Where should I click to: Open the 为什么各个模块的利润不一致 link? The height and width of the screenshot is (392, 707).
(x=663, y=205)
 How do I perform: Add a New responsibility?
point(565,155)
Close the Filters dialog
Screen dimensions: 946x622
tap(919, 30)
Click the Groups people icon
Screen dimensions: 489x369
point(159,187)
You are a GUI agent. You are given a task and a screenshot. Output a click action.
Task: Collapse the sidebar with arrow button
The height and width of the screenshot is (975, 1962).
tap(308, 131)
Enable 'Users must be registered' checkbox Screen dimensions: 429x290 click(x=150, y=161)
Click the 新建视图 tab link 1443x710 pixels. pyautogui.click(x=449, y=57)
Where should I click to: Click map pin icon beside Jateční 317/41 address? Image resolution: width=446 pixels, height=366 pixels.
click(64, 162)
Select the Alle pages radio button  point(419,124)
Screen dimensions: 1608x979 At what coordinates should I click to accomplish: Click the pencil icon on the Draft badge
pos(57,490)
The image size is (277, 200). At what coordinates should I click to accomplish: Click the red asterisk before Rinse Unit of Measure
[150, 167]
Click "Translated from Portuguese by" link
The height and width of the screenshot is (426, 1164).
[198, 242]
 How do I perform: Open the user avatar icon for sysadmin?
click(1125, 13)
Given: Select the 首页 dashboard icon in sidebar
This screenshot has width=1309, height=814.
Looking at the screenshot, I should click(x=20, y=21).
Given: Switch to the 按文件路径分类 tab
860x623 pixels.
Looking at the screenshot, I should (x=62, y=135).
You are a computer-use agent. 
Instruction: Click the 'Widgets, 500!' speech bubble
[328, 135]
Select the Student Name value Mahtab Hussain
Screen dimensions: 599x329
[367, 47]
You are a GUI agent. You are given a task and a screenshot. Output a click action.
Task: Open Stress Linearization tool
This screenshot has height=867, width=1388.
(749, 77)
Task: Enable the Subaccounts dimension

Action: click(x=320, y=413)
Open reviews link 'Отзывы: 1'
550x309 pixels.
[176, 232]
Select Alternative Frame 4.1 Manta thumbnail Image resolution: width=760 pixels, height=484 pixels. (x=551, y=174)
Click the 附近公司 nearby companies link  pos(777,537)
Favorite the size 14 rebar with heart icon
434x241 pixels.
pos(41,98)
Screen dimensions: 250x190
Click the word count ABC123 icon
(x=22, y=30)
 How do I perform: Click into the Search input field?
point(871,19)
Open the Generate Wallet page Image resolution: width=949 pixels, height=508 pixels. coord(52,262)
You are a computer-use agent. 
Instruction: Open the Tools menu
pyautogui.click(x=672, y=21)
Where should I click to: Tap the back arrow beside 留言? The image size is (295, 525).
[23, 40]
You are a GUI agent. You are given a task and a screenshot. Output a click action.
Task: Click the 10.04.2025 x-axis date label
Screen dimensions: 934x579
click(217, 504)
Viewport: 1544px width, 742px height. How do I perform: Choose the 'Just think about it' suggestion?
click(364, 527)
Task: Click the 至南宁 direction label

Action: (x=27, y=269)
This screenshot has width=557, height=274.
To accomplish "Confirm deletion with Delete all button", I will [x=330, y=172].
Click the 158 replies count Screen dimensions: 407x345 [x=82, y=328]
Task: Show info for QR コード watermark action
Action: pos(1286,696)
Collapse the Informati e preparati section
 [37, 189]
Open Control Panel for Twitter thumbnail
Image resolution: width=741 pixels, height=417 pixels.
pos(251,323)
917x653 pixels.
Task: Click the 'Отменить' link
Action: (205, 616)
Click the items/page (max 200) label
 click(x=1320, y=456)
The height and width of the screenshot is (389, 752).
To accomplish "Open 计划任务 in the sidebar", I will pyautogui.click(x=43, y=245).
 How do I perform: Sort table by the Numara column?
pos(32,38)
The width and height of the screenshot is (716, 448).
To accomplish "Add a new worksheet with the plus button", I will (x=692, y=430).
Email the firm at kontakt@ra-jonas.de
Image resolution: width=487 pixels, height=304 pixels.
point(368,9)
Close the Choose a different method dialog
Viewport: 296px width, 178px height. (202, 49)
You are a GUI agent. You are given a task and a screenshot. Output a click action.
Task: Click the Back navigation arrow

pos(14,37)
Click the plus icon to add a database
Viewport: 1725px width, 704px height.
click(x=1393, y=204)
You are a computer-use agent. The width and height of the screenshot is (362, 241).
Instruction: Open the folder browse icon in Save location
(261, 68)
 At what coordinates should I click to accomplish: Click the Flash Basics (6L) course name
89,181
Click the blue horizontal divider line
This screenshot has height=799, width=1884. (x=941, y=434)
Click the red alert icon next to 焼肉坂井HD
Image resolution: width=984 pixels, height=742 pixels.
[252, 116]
***
WHAT THE TASK ASKS.
Lay out every line of the items above as a Markdown table with the columns No. and Line, numbering each row and omitting blank lines.

SOLUTION TO THIS EXERCISE.
| No. | Line |
|---|---|
| 1 | Where should I click to: Open the 为什么各个模块的利润不一致 link? The height and width of the screenshot is (392, 707). |
| 2 | (x=663, y=205) |
| 3 |  How do I perform: Add a New responsibility? |
| 4 | point(565,155) |
| 5 | Close the Filters dialog |
| 6 | Screen dimensions: 946x622 |
| 7 | tap(919, 30) |
| 8 | Click the Groups people icon |
| 9 | Screen dimensions: 489x369 |
| 10 | point(159,187) |
| 11 | You are a GUI agent. You are given a task and a screenshot. Output a click action. |
| 12 | Task: Collapse the sidebar with arrow button |
| 13 | The height and width of the screenshot is (975, 1962). |
| 14 | tap(308, 131) |
| 15 | Enable 'Users must be registered' checkbox Screen dimensions: 429x290 click(x=150, y=161) |
| 16 | Click the 新建视图 tab link 1443x710 pixels. pyautogui.click(x=449, y=57) |
| 17 | Where should I click to: Click map pin icon beside Jateční 317/41 address? Image resolution: width=446 pixels, height=366 pixels. |
| 18 | click(64, 162) |
| 19 | Select the Alle pages radio button  point(419,124) |
| 20 | Screen dimensions: 1608x979 At what coordinates should I click to accomplish: Click the pencil icon on the Draft badge |
| 21 | pos(57,490) |
| 22 | The image size is (277, 200). At what coordinates should I click to accomplish: Click the red asterisk before Rinse Unit of Measure |
| 23 | [150, 167] |
| 24 | Click "Translated from Portuguese by" link |
| 25 | The height and width of the screenshot is (426, 1164). |
| 26 | [198, 242] |
| 27 |  How do I perform: Open the user avatar icon for sysadmin? |
| 28 | click(1125, 13) |
| 29 | Given: Select the 首页 dashboard icon in sidebar |
| 30 | This screenshot has width=1309, height=814. |
| 31 | Looking at the screenshot, I should click(x=20, y=21). |
| 32 | Given: Switch to the 按文件路径分类 tab |
| 33 | 860x623 pixels. |
| 34 | Looking at the screenshot, I should (x=62, y=135). |
| 35 | You are a computer-use agent.  |
| 36 | Instruction: Click the 'Widgets, 500!' speech bubble |
| 37 | [328, 135] |
| 38 | Select the Student Name value Mahtab Hussain |
| 39 | Screen dimensions: 599x329 |
| 40 | [367, 47] |
| 41 | You are a GUI agent. You are given a task and a screenshot. Output a click action. |
| 42 | Task: Open Stress Linearization tool |
| 43 | This screenshot has height=867, width=1388. |
| 44 | (749, 77) |
| 45 | Task: Enable the Subaccounts dimension |
| 46 | Action: click(x=320, y=413) |
| 47 | Open reviews link 'Отзывы: 1' |
| 48 | 550x309 pixels. |
| 49 | [176, 232] |
| 50 | Select Alternative Frame 4.1 Manta thumbnail Image resolution: width=760 pixels, height=484 pixels. (x=551, y=174) |
| 51 | Click the 附近公司 nearby companies link  pos(777,537) |
| 52 | Favorite the size 14 rebar with heart icon |
| 53 | 434x241 pixels. |
| 54 | pos(41,98) |
| 55 | Screen dimensions: 250x190 |
| 56 | Click the word count ABC123 icon |
| 57 | (x=22, y=30) |
| 58 |  How do I perform: Click into the Search input field? |
| 59 | point(871,19) |
| 60 | Open the Generate Wallet page Image resolution: width=949 pixels, height=508 pixels. coord(52,262) |
| 61 | You are a computer-use agent.  |
| 62 | Instruction: Open the Tools menu |
| 63 | pyautogui.click(x=672, y=21) |
| 64 | Where should I click to: Tap the back arrow beside 留言? The image size is (295, 525). |
| 65 | [23, 40] |
| 66 | You are a GUI agent. You are given a task and a screenshot. Output a click action. |
| 67 | Task: Click the 10.04.2025 x-axis date label |
| 68 | Screen dimensions: 934x579 |
| 69 | click(217, 504) |
| 70 | Viewport: 1544px width, 742px height. How do I perform: Choose the 'Just think about it' suggestion? |
| 71 | click(364, 527) |
| 72 | Task: Click the 至南宁 direction label |
| 73 | Action: (x=27, y=269) |
| 74 | This screenshot has width=557, height=274. |
| 75 | To accomplish "Confirm deletion with Delete all button", I will [x=330, y=172]. |
| 76 | Click the 158 replies count Screen dimensions: 407x345 [x=82, y=328] |
| 77 | Task: Show info for QR コード watermark action |
| 78 | Action: pos(1286,696) |
| 79 | Collapse the Informati e preparati section |
| 80 |  [37, 189] |
| 81 | Open Control Panel for Twitter thumbnail |
| 82 | Image resolution: width=741 pixels, height=417 pixels. |
| 83 | pos(251,323) |
| 84 | 917x653 pixels. |
| 85 | Task: Click the 'Отменить' link |
| 86 | Action: (205, 616) |
| 87 | Click the items/page (max 200) label |
| 88 |  click(x=1320, y=456) |
| 89 | The height and width of the screenshot is (389, 752). |
| 90 | To accomplish "Open 计划任务 in the sidebar", I will pyautogui.click(x=43, y=245). |
| 91 |  How do I perform: Sort table by the Numara column? |
| 92 | pos(32,38) |
| 93 | The width and height of the screenshot is (716, 448). |
| 94 | To accomplish "Add a new worksheet with the plus button", I will (x=692, y=430). |
| 95 | Email the firm at kontakt@ra-jonas.de |
| 96 | Image resolution: width=487 pixels, height=304 pixels. |
| 97 | point(368,9) |
| 98 | Close the Choose a different method dialog |
| 99 | Viewport: 296px width, 178px height. (202, 49) |
| 100 | You are a GUI agent. You are given a task and a screenshot. Output a click action. |
| 101 | Task: Click the Back navigation arrow |
| 102 | pos(14,37) |
| 103 | Click the plus icon to add a database |
| 104 | Viewport: 1725px width, 704px height. |
| 105 | click(x=1393, y=204) |
| 106 | You are a computer-use agent. The width and height of the screenshot is (362, 241). |
| 107 | Instruction: Open the folder browse icon in Save location |
| 108 | (261, 68) |
| 109 |  At what coordinates should I click to accomplish: Click the Flash Basics (6L) course name |
| 110 | 89,181 |
| 111 | Click the blue horizontal divider line |
| 112 | This screenshot has height=799, width=1884. (x=941, y=434) |
| 113 | Click the red alert icon next to 焼肉坂井HD |
| 114 | Image resolution: width=984 pixels, height=742 pixels. |
| 115 | [252, 116] |